— start Input for this task —

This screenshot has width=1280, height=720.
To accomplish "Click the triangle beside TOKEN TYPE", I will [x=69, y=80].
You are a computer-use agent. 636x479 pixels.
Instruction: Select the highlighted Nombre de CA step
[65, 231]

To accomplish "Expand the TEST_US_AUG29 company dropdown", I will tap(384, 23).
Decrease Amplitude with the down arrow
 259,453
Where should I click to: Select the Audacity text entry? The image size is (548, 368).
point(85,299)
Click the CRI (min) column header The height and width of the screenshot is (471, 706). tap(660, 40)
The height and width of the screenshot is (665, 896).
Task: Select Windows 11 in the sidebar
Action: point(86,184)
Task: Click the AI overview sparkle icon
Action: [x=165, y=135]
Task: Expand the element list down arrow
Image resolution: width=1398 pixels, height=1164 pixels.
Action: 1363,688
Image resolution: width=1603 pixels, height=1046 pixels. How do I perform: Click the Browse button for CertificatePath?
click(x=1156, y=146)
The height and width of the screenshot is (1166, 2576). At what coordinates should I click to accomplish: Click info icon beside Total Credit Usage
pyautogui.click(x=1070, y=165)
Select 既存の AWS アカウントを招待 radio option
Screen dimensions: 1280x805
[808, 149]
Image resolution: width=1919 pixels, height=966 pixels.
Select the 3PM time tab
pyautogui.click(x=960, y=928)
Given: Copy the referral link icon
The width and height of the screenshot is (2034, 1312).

— end Input for this task —

Written exercise.
Please copy every one of the records above, reproducing each line with no changes.

The solution.
This screenshot has width=1280, height=720.
To accomplish "Click the triangle beside TOKEN TYPE", I will [x=69, y=80].
You are a computer-use agent. 636x479 pixels.
Instruction: Select the highlighted Nombre de CA step
[65, 231]

To accomplish "Expand the TEST_US_AUG29 company dropdown", I will tap(384, 23).
Decrease Amplitude with the down arrow
 259,453
Where should I click to: Select the Audacity text entry? The image size is (548, 368).
point(85,299)
Click the CRI (min) column header The height and width of the screenshot is (471, 706). tap(660, 40)
The height and width of the screenshot is (665, 896).
Task: Select Windows 11 in the sidebar
Action: point(86,184)
Task: Click the AI overview sparkle icon
Action: [x=165, y=135]
Task: Expand the element list down arrow
Image resolution: width=1398 pixels, height=1164 pixels.
Action: 1363,688
Image resolution: width=1603 pixels, height=1046 pixels. How do I perform: Click the Browse button for CertificatePath?
click(x=1156, y=146)
The height and width of the screenshot is (1166, 2576). At what coordinates should I click to accomplish: Click info icon beside Total Credit Usage
pyautogui.click(x=1070, y=165)
Select 既存の AWS アカウントを招待 radio option
Screen dimensions: 1280x805
[808, 149]
Image resolution: width=1919 pixels, height=966 pixels.
Select the 3PM time tab
pyautogui.click(x=960, y=928)
Given: Copy the referral link icon
The width and height of the screenshot is (2034, 1312).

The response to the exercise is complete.